England will be chilly, but sailor will be gunning for gold
Sailing in south Louisiana usually means fighting off the double whammy of heat and humidity. But when Mark LeBlanc represents the United States in the 2012 Paralympic Sailing Regatta off the southern coast of England Aug. 31-Sept. 5, that chill in the air and the cold water pounding his face will make it feel like Christmas on the Bayou.
“It’s going to be cold,” said LeBlanc, a 2003 graduate of Jesuit High School who will represent the U.S. in the 2.4-meter sailing class, which is for one-person boats. “I have a dry suit that I wear, and I’ll have several layers of wool and fleece on.
“Last year when I was there training for six weeks, it rained almost every day. I think I wore a jacket and a stocking cap almost every day. It was in the 40s a couple of times in the middle of July.”
Like a duck to the water
LeBlanc, a 2008 civil engineering graduate of LSU, was born without a left forearm, but he’s been sailing virtually his entire life along with his twin brother Allan. The twins’ father, Mark, took them out on the water as babies.
LeBlanc, 27, was member of Jesuit’s fleet racing team, which competed in several state and national events, and he also wrestled for five years. But with sailing in his competitive blood, LeBlanc concentrated on improving his skills.
In the summer of 2006 – less than a year after Katrina – LeBlanc was still at LSU and looking for something to stoke his competitive fire. He spotted a boat he liked, bought it and then went all in.
“I sailed the boat a couple of times and thought, ‘OK, this might be fun,’” LeBlanc said. “I actually started sailing and preparing for the 2012 paralympics, not the one in 2008. But I was somewhat successful early on.”
That might be an understatement. LeBlanc advanced so quickly that in the national Paralympic trials in 2007, he finished in a virtual tie for first place but lost out in a tiebreaker for the sole American spot in the 2.4-meter category to John Ruf of Wewaukee, Wis.

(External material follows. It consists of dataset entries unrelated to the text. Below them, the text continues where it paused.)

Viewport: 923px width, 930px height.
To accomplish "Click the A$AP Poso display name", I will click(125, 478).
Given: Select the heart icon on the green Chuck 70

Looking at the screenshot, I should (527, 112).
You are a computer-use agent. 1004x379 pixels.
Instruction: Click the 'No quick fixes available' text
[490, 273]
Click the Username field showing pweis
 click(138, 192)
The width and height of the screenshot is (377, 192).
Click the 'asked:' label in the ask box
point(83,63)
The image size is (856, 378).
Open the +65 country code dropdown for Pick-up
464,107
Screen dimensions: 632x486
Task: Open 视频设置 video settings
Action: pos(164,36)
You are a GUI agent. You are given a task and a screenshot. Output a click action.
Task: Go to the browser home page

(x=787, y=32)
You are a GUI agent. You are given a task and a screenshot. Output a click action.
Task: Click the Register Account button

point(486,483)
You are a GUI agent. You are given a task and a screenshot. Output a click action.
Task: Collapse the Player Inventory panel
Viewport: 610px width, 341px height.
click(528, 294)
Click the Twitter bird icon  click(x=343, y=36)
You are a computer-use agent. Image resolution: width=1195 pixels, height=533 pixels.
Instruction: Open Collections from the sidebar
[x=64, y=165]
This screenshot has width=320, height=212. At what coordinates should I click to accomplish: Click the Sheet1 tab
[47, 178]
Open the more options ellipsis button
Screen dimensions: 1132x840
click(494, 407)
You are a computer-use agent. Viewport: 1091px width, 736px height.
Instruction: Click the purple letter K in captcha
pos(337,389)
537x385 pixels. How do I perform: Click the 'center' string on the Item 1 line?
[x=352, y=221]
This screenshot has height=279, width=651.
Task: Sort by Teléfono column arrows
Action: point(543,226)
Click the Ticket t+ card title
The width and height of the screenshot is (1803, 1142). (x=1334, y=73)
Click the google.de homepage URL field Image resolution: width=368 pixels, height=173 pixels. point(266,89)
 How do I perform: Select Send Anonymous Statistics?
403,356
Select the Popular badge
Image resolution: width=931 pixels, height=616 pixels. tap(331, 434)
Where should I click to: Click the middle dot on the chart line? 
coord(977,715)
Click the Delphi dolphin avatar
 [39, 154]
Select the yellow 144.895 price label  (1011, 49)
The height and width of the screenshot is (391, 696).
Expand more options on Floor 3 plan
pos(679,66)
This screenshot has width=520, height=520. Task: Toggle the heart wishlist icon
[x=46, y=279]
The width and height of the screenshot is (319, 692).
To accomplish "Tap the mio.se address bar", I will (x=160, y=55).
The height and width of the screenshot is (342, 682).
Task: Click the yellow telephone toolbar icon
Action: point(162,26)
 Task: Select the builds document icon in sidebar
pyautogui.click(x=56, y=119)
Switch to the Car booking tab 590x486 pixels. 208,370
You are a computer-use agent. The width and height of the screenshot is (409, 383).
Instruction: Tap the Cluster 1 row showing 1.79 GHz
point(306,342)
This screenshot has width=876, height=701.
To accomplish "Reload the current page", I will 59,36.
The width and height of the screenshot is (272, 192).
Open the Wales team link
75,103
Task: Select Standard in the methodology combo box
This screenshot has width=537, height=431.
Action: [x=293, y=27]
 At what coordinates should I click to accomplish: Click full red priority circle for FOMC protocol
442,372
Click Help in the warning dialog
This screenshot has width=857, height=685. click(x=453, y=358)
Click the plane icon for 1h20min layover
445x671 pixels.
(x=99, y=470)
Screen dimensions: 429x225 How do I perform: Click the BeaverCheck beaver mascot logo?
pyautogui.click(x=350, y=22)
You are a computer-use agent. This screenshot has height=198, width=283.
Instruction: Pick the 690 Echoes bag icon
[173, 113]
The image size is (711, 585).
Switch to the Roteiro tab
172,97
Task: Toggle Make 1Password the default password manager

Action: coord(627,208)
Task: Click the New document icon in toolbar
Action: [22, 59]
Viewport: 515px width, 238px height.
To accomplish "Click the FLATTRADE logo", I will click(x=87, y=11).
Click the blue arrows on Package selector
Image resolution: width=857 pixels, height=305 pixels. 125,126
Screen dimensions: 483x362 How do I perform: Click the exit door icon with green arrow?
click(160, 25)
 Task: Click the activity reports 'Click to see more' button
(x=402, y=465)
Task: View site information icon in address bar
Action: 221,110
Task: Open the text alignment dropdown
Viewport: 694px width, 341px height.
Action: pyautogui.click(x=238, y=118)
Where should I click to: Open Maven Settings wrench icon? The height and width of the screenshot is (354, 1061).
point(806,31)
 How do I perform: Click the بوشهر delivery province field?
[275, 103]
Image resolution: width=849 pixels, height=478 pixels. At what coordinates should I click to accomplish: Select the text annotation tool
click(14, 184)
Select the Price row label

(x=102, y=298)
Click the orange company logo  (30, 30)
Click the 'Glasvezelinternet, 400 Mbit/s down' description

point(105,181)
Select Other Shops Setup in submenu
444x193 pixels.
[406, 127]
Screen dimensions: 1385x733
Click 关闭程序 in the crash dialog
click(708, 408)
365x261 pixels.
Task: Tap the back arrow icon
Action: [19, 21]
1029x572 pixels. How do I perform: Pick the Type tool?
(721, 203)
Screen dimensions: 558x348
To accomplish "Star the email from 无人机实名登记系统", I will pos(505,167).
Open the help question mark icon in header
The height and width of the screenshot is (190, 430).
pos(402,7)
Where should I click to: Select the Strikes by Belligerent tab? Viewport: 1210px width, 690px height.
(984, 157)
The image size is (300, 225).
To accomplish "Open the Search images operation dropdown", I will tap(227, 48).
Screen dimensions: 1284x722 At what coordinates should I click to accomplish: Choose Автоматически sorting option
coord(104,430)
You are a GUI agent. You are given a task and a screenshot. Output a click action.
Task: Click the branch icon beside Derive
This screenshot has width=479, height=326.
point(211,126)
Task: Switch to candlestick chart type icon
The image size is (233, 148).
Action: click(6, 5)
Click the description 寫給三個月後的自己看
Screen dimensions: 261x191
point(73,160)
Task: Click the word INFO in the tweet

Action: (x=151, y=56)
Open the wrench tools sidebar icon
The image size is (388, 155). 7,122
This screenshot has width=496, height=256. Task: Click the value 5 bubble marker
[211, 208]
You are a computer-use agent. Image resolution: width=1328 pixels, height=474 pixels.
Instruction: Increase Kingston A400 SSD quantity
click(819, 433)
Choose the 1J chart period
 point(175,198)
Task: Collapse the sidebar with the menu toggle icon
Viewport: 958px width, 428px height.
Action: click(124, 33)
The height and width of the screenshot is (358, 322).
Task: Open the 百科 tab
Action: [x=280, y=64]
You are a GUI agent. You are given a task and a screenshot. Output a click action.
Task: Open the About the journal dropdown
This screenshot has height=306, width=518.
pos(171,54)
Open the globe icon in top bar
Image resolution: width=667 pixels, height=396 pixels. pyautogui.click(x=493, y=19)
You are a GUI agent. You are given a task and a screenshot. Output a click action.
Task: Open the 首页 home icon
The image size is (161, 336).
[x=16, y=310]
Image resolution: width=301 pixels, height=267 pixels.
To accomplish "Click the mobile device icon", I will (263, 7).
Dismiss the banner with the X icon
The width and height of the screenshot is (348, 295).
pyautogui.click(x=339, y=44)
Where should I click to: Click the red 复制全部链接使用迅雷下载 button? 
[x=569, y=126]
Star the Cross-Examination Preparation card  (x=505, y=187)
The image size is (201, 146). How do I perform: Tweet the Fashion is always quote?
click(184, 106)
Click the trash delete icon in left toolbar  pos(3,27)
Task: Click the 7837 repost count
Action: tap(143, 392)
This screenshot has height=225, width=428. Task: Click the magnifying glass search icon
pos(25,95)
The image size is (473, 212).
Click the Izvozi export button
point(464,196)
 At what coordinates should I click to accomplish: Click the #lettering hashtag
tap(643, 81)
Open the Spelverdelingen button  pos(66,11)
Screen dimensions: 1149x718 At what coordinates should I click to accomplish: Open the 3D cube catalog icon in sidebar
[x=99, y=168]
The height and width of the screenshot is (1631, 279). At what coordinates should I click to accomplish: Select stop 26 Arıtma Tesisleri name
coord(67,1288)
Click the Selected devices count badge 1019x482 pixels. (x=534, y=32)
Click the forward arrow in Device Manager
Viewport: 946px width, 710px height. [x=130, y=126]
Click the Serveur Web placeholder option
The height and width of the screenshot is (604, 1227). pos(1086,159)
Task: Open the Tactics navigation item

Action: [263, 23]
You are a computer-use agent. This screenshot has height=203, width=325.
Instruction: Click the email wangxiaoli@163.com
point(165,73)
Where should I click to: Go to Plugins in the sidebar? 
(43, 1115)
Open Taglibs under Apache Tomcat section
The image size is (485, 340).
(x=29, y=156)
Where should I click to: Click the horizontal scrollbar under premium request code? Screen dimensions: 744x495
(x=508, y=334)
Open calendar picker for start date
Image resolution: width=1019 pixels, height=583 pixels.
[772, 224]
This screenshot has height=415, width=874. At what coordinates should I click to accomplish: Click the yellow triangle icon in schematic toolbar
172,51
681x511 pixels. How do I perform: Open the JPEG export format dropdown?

But in this year’s trials – two regattas held in January off the south Florida coast – LeBlanc bested Ruf in the combined time trials, earning him a trip to England for the 2012 Paralympic Games.
No special treatment
LeBlanc never has considered himself disabled. In sailing the one-man boat, he uses his left arm to pull and grab the lines whenever he needs to tack or adjust the sails. While some of his childhood classmates may have looked at him differently, LeBlanc said he “doesn’t remember it.”
“I had a twin brother and my parents treated us exactly the same,” LeBlanc said. “I kind of grew up not really knowing anything different. I’d say I’m one of the less disabled sailors to sail this boat (competitively) because I really don’t consider myself having a disability. I can do everything I need to do. Some of the other guys are paraplegic, and some are quadriplegic.”
LeBlanc is amazed by the ability of Norway’s Bjornar Erikstad, whose hands are attached to his shoulders.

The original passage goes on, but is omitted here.